I confess that sometimes I want to draw up a specific schedule for my days, particularly with a view toward keeping up languages and working my way through the 20th Century Theology reading list this summer, but I already tend so naturally in that direction that I feel like if I made a conscious, "official" routine, I would never do anything spontaneous again. Should I just give up my state of denial? Is that what's holding me back? After all, Kant only became a great philosopher after he became a person such that people could set their watches based on his walk through town.
Did you know, by the way, that Kant earned a living as a professional gambler for a time when he was young? It's true.

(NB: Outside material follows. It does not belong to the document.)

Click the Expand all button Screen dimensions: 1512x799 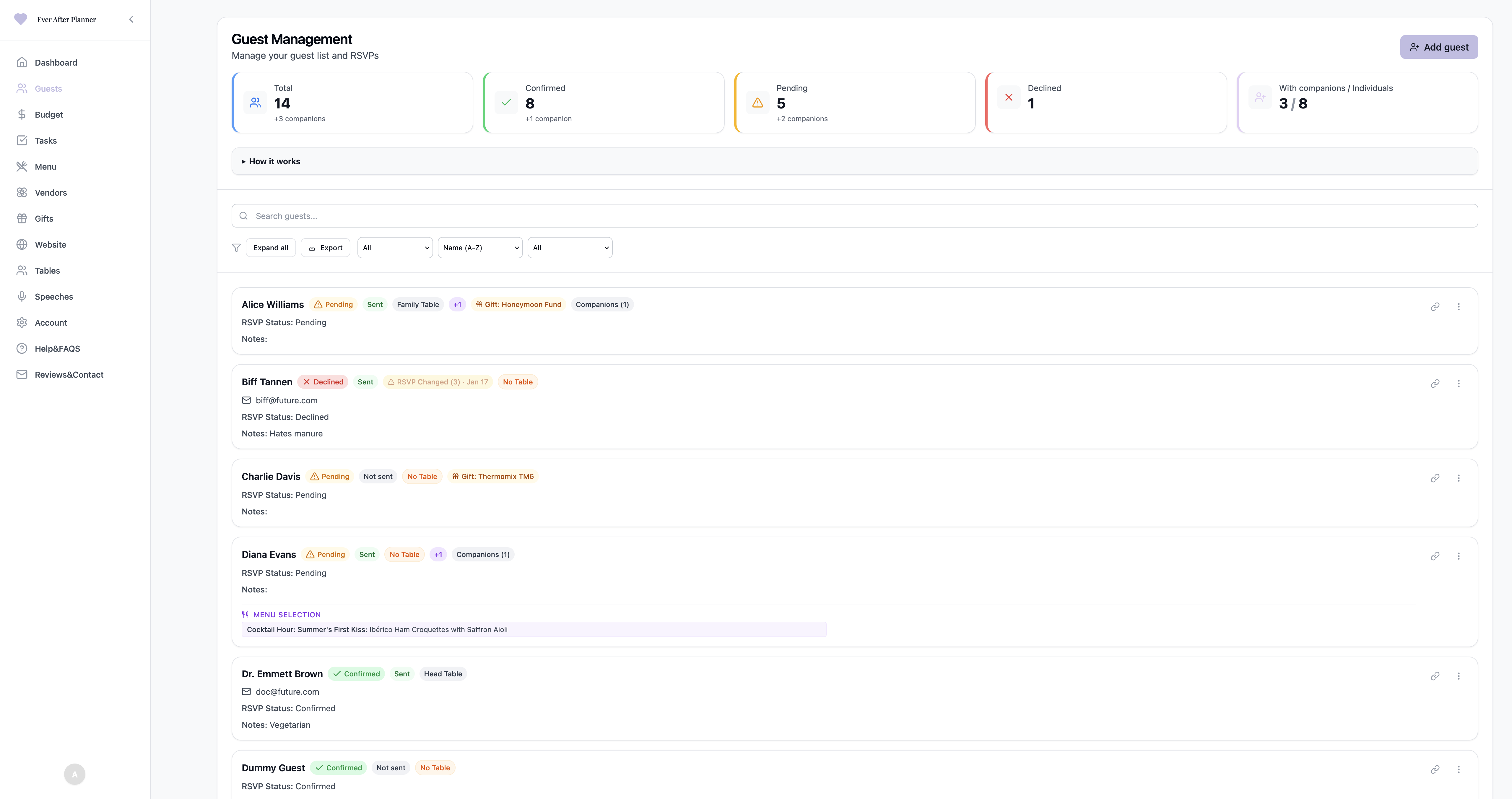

I confess that self-consciously spontaneous people can annoy me deeply. I confess that there is no type of person I am more attracted to. I confess that I can keep up for a while, but it's draining. I confess that once someone has said it's time to leave, I become very impatient to actually go ahead and leave. I confess that when I have to leave somewhat early in the day, but not first thing, I tend to go through various phases of getting ready to leave -- putting on my shoes, then later getting my coat and putting it on a chair rather than on the rack, then later filling up the water bottle I keep with my bag, then later laying out my bag (properly packing it so that there will be room for anything I am using but that I also need to take with me).... I need to feel "ready," apparently.
Back to this paper thing, though -- I confess that I have a math problem. On Tuesday, the first day that I had set aside to write, I wrote zero pages. On Wednesday, I wrote one page. On Thursday, I wrote eight pages. It's pretty clear to me that I am following a classic exponential growth curve and that I'm going to be writing a truly staggering number of pages today. What I want to know is how to figure out a function that approximates this curve so that I can calculate exactly how many pages I'll write today. Engineers of the world, unite!
That's probably enough. What's your confession?